Tax law, similarly, is just about the worst type of law (sorry, Scott, you were really caught in a bad situation). It is endlessly complicated, and while many forms of law can make this claim, the kicker with tax law is that the complication is so utterly needless. Even if you aren't a proponent of the flat tax (I am), a tiered system with, say, five rate bands AND NO EXCEPTIONS would make tax collection flawless and tax return preparation a thing of the past. Tie the rate bands to the poverty line so that they automatically adjust over time, and you would really have something.

Unfortunately, it will never, ever happen. First of all, the entire industry of "tax professionals" would be put out of work, and no politician is going to support something that reduces jobs, no matter how much better it makes life for everyone. Diffuse benefits plus concentrated costs equals no change. Second, it would eliminate oppportunities for those same politicians to crow about "tax breaks" for whatever constituency they are choosing to represent that day. And third, it would eliminate people's ability to complain about how the rich are "cheating the system" and not paying enough taxes, and who wants that?

Scott, if you really wanted to contribute to the economy, you would hire an assistant to do these kinds of menial tasks for you. You would be funding a new job while freeing up your own time to do your productive work. It's a win-win for the GNP.
Feb 14, 2012
"While I oppose overlarge government in principle, I think battling complexity on behalf of consumers is a legitimate role. That's doubly true when the government itself has created the complexity."

Let's see if I understand this: You are in favor of having government (AKA "bureaucracy"), a veritable generator of complexity, take the lead role in battling complexity? Is that a position you are prepared to defend?

Feb 14, 2012

Would you accept the nomination for Americans Elect ?


Feb 14, 2012
Every year at tax time I've thought that for 90% of us the IRS should use the reported information to calculate an individuals taxes and then send them the report to verify and accept/challenge. If you want a deduction you should register for it.

To implement that in a rational IT way, the gov would need to maintain a central database of it's citizens instead of having various department maintain their own records. Which is politically tricky because while people are happy to carry with them cell phones that track their location all day long and credit cards which log every transaction, they fear giving the government census data.
Feb 14, 2012
you do know that, as President, you have to sign a whole lot of things to get these initiatives going.

I can see the country grinding to a halt.

• [Complete the following]
a: Decide whether each statement agrees with the comment thread. Answer yes or no for each, and quote the words from the comment thread that settle it.
(i) One commenter personally favors a flat tax.
(ii) One commenter suggests tying the rate bands to median income.
(iii) One commenter proposes that the IRS work out taxes for most people from reported information.
b: In the comment thread, whom does one commenter say Scott should hire to handle menial tasks?
The listing after this passage comes from a separate source.

• [Collected material]
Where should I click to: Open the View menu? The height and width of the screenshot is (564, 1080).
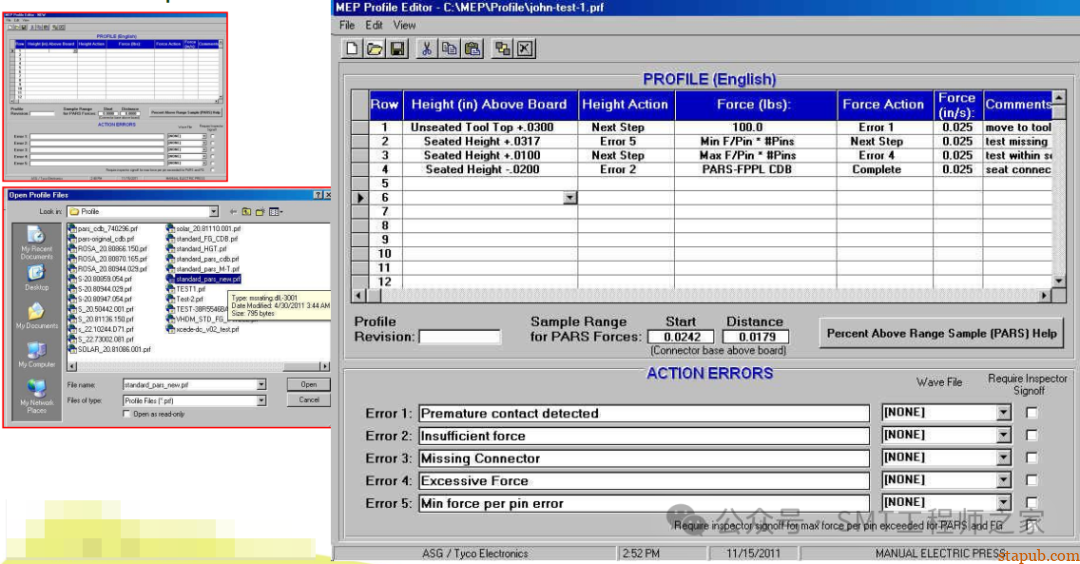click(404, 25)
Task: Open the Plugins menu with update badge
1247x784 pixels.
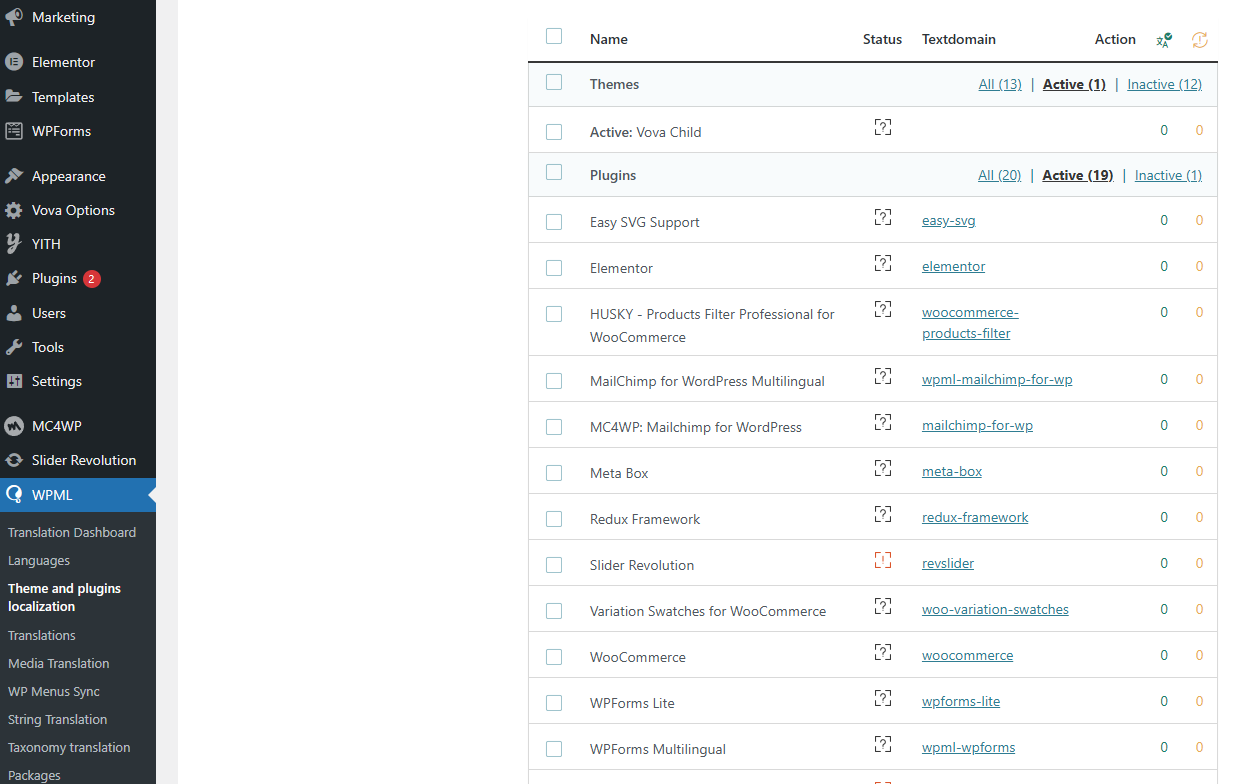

• [Task-by-task answers]
a:
(i) Yes: "Even if you aren't a proponent of the flat tax (I am)"
(ii) No: "Tie the rate bands to the poverty line so that they automatically adjust over time"
(iii) Yes: "for 90% of us the IRS should use the reported information to calculate an individuals taxes"

b: An assistant.